THE CULTURAL TIGHTROPE
Don’t stop the music
I do empathise with local residents who do not want to be bothered by noise at unsociable hours
I recently went with a friend to talk to the owner of a music café in Barcelona about whether we could play there so that our friends and family could come along and enjoy some live music performed by their nearest and dearest. You see, in the middle of lockdown, this friend, who has his own band, and I decided to host a live music event for friends and family to alleviate the boredom that months of confinement had inflicted upon us. We found a bar in L’Eixample that was happy to let us play from lunchtime until early evening one Saturday (everyone had to be locked away at home by sundown at the time), and with a much reduced capacity of some 30 people we proceeded to have ourselves a live gig, with guests – my friend’s offspring and offspring of other friends – invited to play some of their music as well. It was a great success, mainly due to my hearty renditions of some Rod Stewart classics. The last part of that sentence was a joke – but it was a success, and we are looking to repeat it now that life is edging back to some kind of normality.

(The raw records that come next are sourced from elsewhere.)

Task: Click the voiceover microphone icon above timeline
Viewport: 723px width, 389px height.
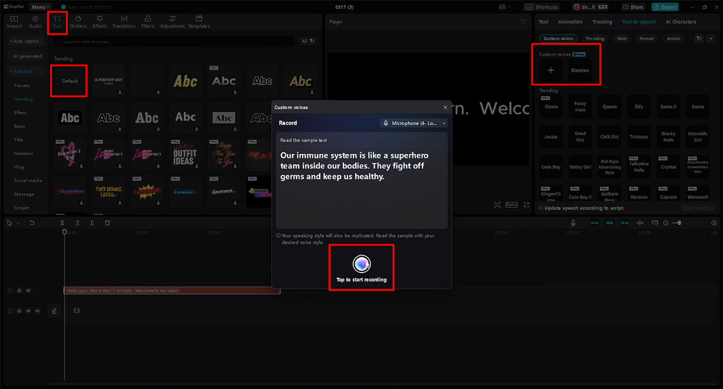Action: pos(573,223)
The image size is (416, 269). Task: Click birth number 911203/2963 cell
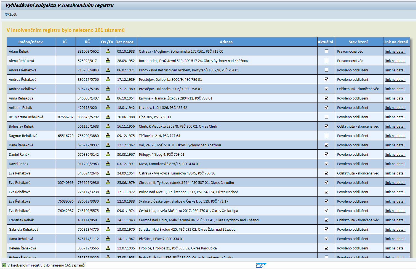88,164
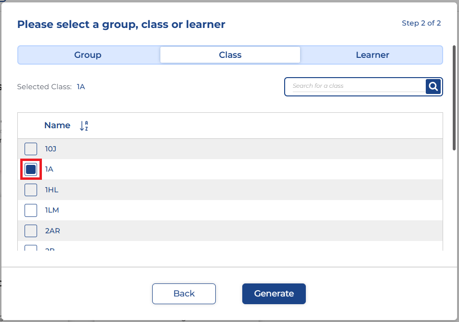Switch to the Group tab
Screen dimensions: 459x322
tap(88, 55)
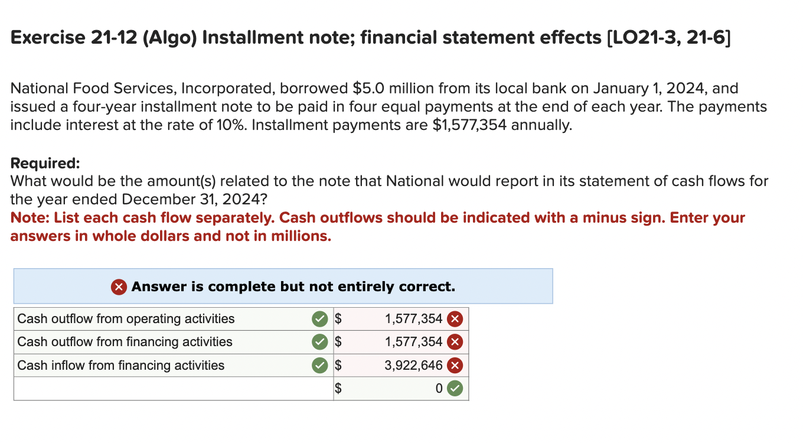
Task: Click the Cash outflow from operating activities label
Action: [126, 318]
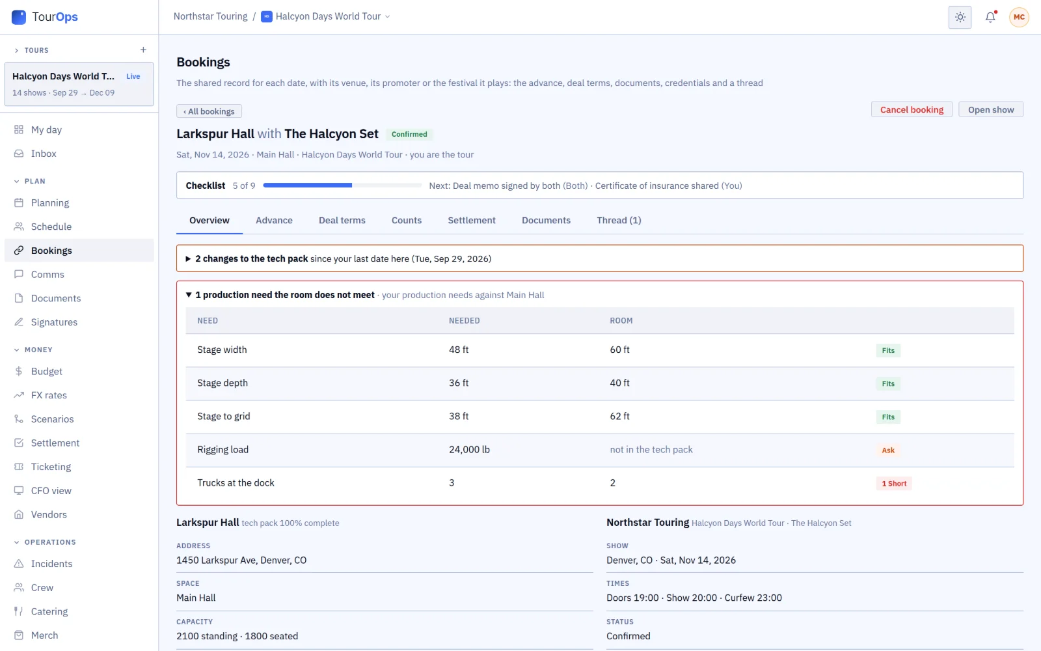Open the Halcyon Days World Tour dropdown
1041x651 pixels.
click(326, 16)
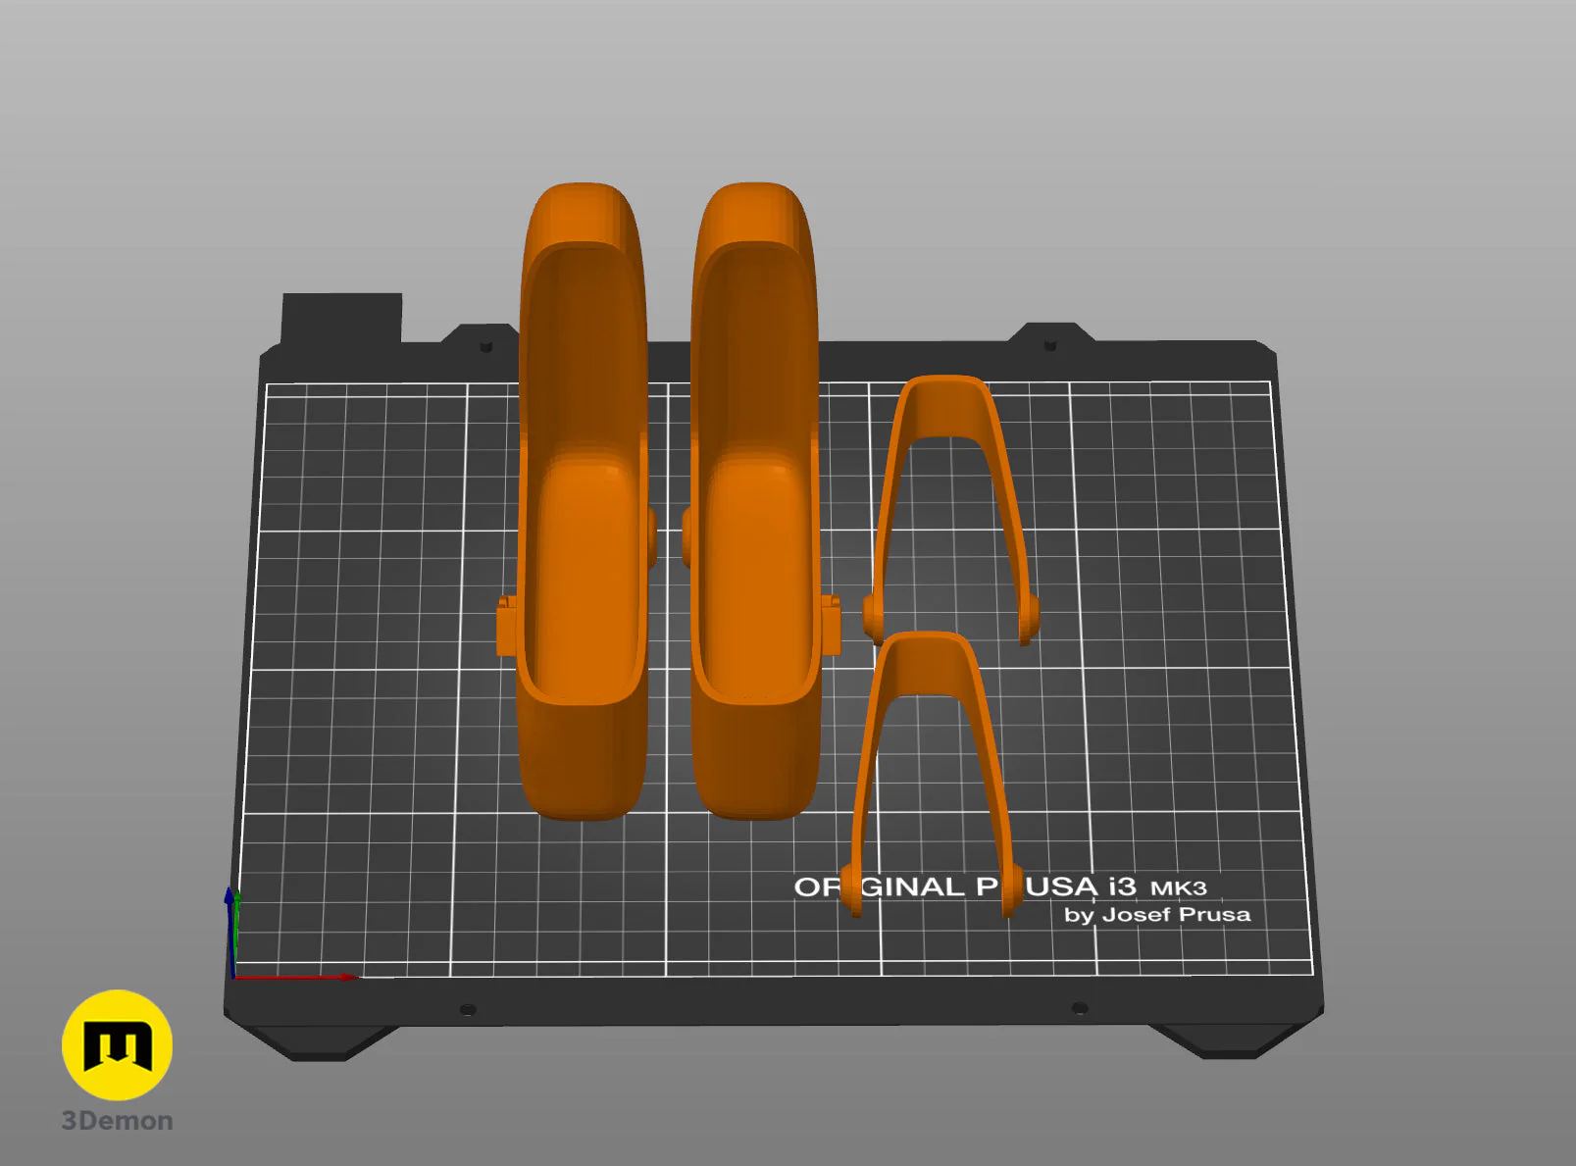
Task: Click the bottom-right bed screw hole
Action: (1079, 1007)
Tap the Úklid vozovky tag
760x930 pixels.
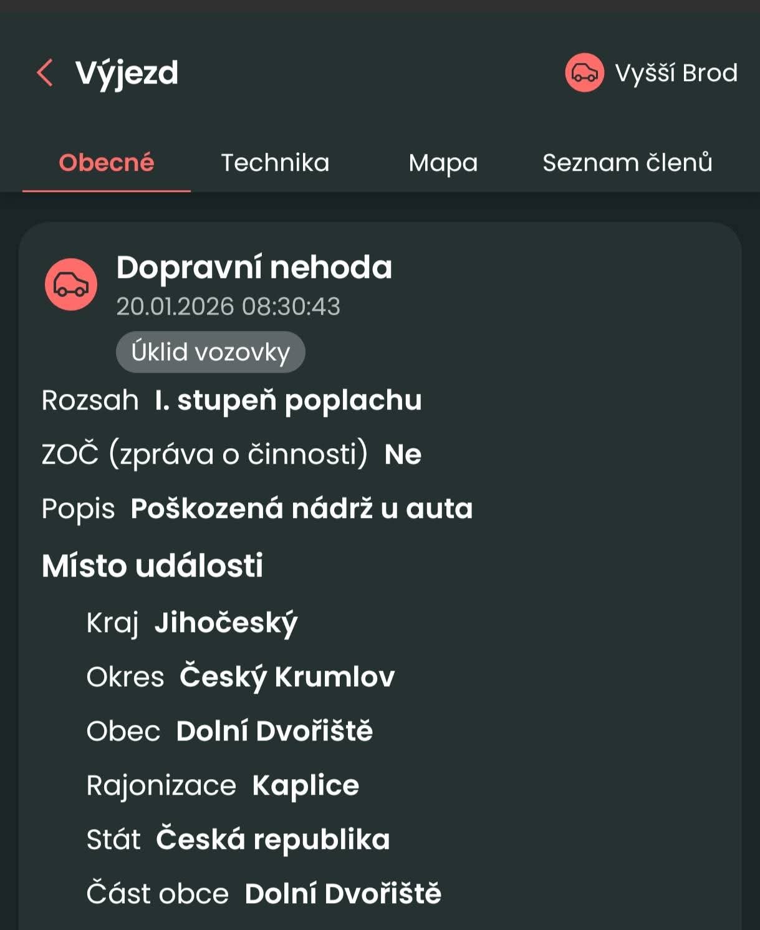click(211, 352)
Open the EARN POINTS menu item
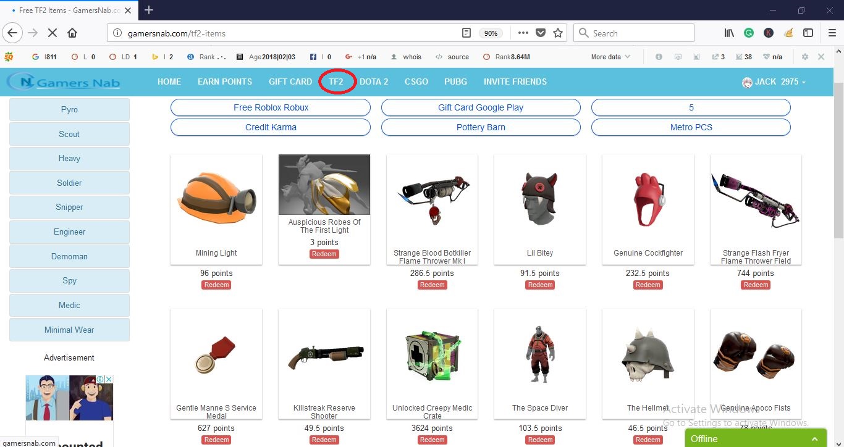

Having played live music in Barcelona sporadically over the years, I have always been aware of the tension between bar managers/owners and local residents, and the constant threat of police involvement and fines should the latter have any grievances about noise levels. One story I heard recently involved a family complaining of live music being played in a bar at 9 pm on a Friday night because the son was unable to do his homework. I pray it isn’t true. I would add here that, since I live above a bar myself and on certain nights hear every word people are saying out on the street until deep into the early hours, I do empathise with local residents who do not want to be bothered by noise at unsociable hours.
However, from what the owner of the music bar told us on our recent visit, the threat of fines for decibel levels is not the only issue they face when trying to host live music events, as she was recently fined for having musicians playing in her bar without a contract, all musicians supposedly being required either to be self-employed and present an invoice for their performance, or on a contract with the bar. For small music venues like hers, this makes no economic sense whatsoever, and she had simply collected money from customers to pass on to the musicians for their time and effort.
Anyway, to cut a very long story short, in contrast with other major cities I’ve lived in, where local bands are encouraged to play and paid to do so, and where the live music scene has always blossomed because of that, it seems that in Barcelona opportunities for small and upcoming bands and musicians to play in live music venues are sadly few and far between due to the various threats of legal action hanging over the heads of anyone crazy enough to want to host it.